§ ACTIVITY
Search the records below for the word "Meta". Copy each line where it occurs.

§ TASK MATERIAL
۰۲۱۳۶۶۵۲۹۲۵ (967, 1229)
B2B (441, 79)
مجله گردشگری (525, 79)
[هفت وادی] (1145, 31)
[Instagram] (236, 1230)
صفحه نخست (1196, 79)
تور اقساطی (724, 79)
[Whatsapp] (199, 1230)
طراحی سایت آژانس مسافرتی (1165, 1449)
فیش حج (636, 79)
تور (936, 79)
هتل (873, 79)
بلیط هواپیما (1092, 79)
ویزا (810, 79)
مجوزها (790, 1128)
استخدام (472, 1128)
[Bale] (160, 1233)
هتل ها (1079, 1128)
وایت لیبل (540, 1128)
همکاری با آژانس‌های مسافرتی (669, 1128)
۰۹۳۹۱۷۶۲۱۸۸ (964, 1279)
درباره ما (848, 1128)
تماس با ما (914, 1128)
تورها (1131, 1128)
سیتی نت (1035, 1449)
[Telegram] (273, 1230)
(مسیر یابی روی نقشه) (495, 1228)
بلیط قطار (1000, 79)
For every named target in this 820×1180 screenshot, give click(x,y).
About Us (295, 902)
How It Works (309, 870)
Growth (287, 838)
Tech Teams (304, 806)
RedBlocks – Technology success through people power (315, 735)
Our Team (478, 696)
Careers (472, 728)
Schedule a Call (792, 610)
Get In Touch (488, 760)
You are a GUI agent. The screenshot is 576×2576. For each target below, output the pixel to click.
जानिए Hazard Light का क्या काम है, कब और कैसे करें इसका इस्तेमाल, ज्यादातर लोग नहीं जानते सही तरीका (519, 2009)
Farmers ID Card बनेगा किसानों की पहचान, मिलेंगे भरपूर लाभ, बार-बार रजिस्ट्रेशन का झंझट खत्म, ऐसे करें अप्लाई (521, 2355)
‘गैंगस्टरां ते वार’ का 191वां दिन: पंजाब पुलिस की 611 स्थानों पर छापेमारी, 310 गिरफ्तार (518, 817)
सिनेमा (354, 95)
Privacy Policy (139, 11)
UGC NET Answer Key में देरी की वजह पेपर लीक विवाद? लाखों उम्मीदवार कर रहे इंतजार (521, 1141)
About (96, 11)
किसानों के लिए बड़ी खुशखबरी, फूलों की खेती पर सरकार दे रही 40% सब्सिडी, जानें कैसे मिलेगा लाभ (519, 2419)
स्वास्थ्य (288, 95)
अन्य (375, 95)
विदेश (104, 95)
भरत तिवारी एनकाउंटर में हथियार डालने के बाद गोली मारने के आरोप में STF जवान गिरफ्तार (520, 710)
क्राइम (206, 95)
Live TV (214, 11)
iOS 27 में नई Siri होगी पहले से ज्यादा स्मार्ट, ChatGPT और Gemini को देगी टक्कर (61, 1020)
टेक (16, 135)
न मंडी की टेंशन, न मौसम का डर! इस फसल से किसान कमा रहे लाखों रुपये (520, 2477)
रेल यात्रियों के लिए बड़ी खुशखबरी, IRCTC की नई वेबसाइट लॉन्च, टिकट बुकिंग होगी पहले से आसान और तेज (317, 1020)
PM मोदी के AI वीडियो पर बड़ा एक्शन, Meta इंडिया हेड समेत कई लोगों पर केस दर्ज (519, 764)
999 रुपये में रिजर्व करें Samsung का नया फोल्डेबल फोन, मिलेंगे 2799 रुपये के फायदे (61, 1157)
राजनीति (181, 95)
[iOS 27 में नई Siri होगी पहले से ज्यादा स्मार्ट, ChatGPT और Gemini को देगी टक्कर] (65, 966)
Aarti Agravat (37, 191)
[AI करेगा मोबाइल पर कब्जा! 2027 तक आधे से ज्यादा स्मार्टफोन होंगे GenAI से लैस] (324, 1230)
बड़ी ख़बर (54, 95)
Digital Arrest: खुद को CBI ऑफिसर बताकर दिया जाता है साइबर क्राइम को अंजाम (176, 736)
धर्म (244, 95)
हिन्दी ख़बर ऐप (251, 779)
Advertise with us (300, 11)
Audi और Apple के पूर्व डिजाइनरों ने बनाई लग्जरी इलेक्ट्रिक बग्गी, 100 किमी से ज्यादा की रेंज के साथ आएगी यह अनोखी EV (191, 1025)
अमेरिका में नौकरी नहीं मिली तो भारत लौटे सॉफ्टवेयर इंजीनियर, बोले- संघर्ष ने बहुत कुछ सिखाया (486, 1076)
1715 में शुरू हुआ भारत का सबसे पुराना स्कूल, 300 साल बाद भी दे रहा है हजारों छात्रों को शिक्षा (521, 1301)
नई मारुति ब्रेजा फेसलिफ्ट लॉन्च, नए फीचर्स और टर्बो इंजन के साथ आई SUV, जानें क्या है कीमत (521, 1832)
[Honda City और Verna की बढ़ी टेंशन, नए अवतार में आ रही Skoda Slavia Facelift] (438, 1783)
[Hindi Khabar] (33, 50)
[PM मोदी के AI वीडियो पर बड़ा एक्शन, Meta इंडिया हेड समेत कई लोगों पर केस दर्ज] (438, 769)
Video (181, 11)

§ TASK OUTPUT
PM मोदी के AI वीडियो पर बड़ा एक्शन, Meta इंडिया हेड समेत कई लोगों पर केस दर्ज (519, 764)
[PM मोदी के AI वीडियो पर बड़ा एक्शन, Meta इंडिया हेड समेत कई लोगों पर केस दर्ज] (438, 769)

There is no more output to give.